The minister's immediate solution is to provide agricultural loans at one or two percentage points lower than the going bank rates. This is of a piece with his efforts to make inputs into agriculture available at a cheaper price. Surely, the amounts involved are not large "" based on a total agriculture credit outstanding of Rs 20,000 crore, a 2 per cent subsidy will mean an additional outgo of Rs 400 crore. Indeed, the nominal outgo may even carry the proposal through. But the fact remains that the proposal militates against the grain of the interest rate reform of the last five years. A burdensome, multi-tiered interest rate structure has been dismantled and instead all loans except those for below Rs 25,000 are priced freely. In fact, most agricultural loans are within Rs 25,000 and qualify for lower rates. But in suggesting the creation of a further tier of subsidised loans, the minister is only indicating a rollback of the government's commitment to keeping out of interest rate determination.

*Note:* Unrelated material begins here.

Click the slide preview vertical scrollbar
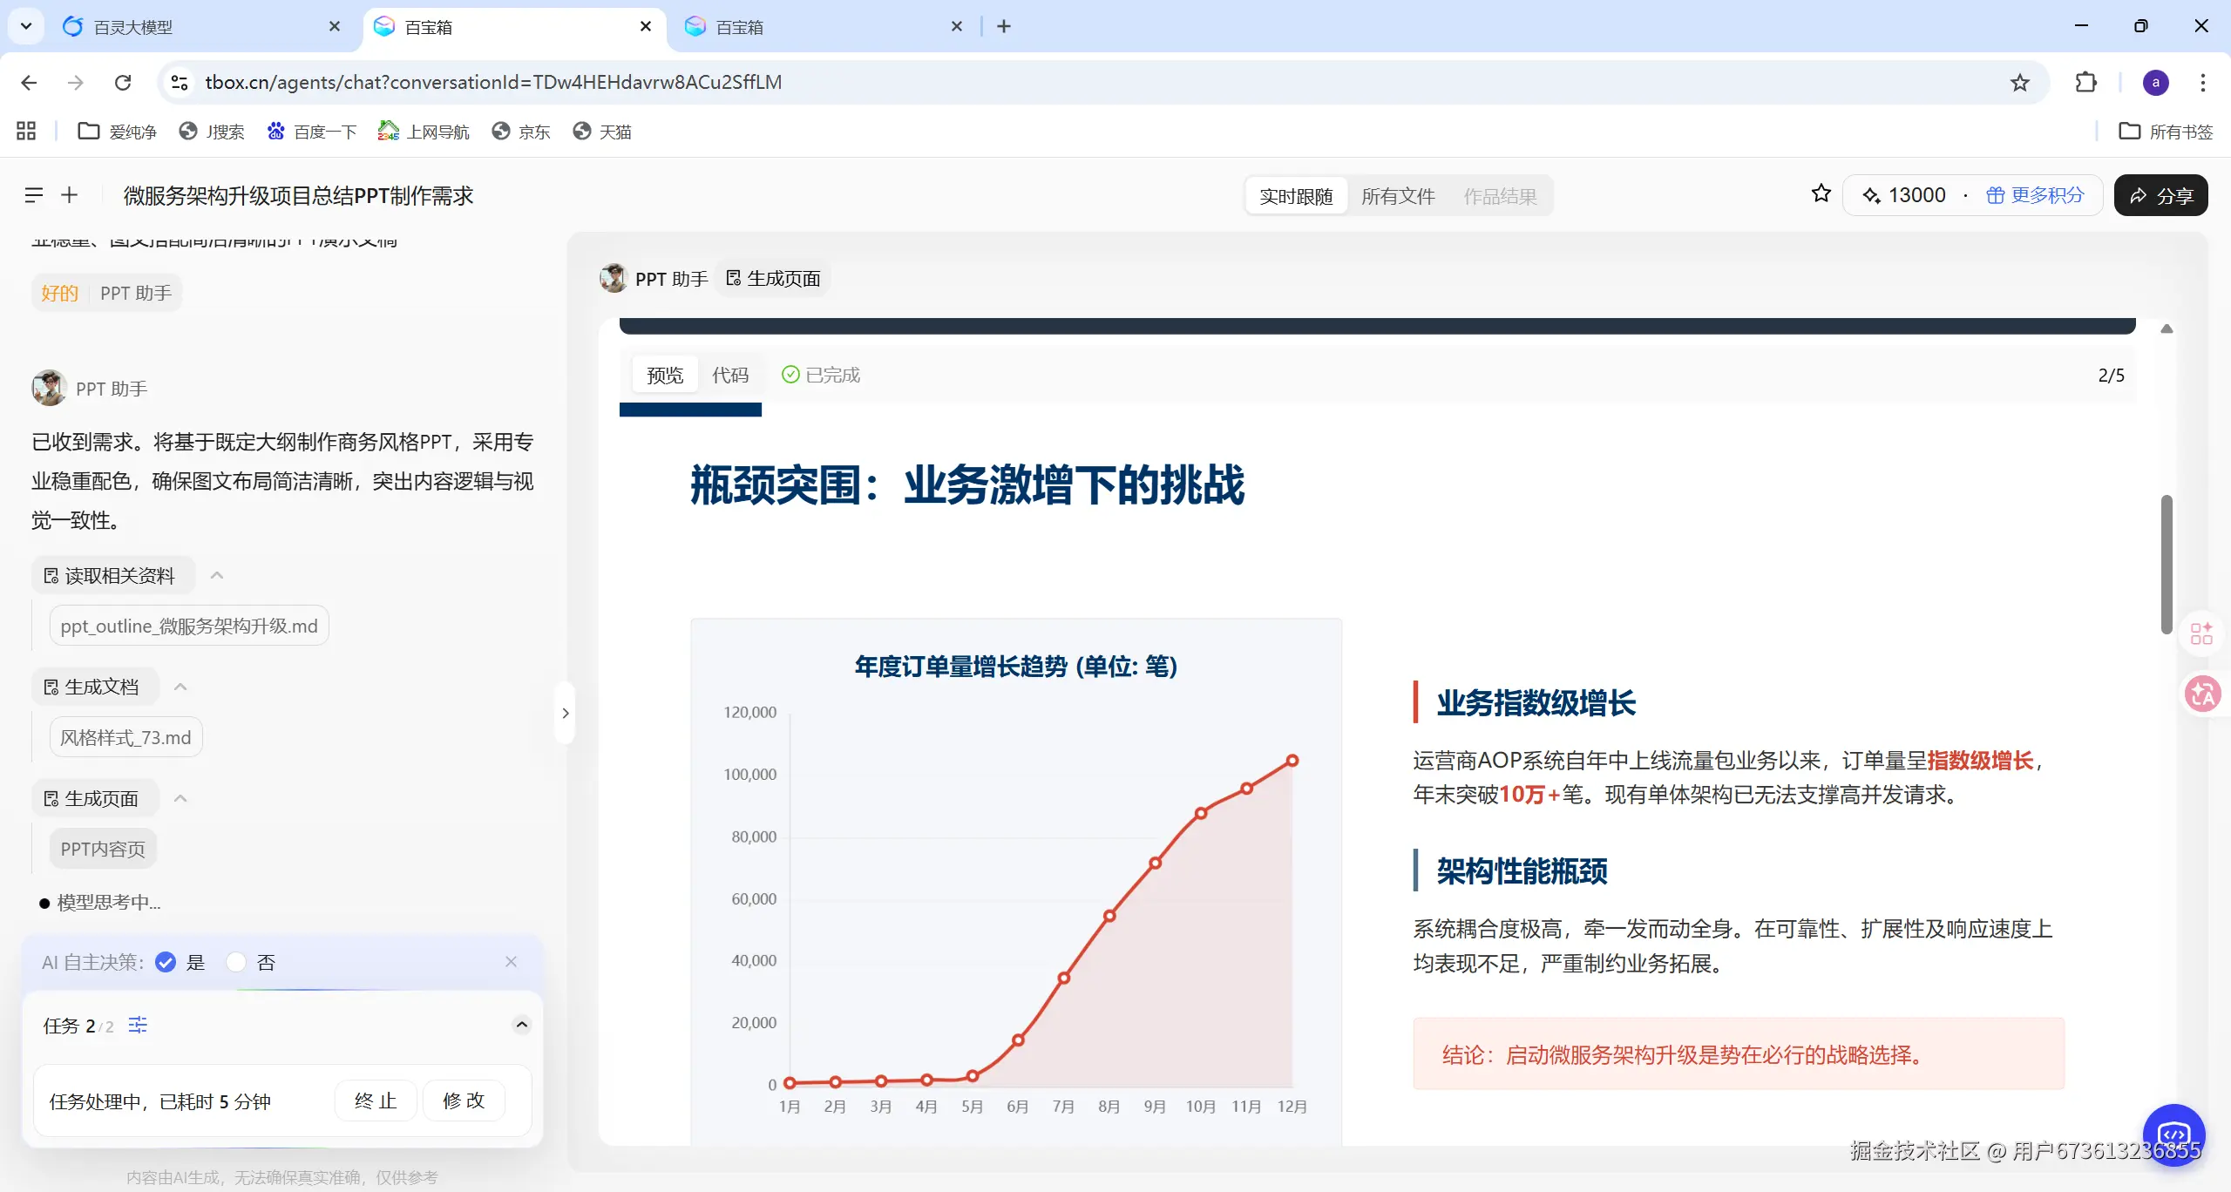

Cross subsidisation has been effectively ruled out in the concept paper itself. If banks were to bear the additional cost of cheaper loans, they would have to push up real interest rates for other sectors even more to compensate themselves. This leaves only one option: a direct subsidy to be paid by the government to the banks concerned. But it must be realised that the proposed mechanism is by no means an easy one. While banks immediately realise the impact of lower interest rates, they have to wait for long periods of time before they get to recover the subsidy component. In fact, such a scheme cannot work unless one or more agencies are specifically identified as nodal agencies to collate all the claims "" in one direction "" and then, to ensure orderly distribution of monies, in the other direction. And with each tier introduced "" whether at the taluka, district, state or national level "" the delays become more pronounced. This is in fact burdening banks with a hidden subsidy as they are out of money for a long period of time. Coming as it does when the banking system looks vulnerable, this is one exercise they may wish to avoid. Perhaps the minister could refer to any number of empirical studies which have stressed that adequate availability of credit at the right time is more important to farmers than the pricing.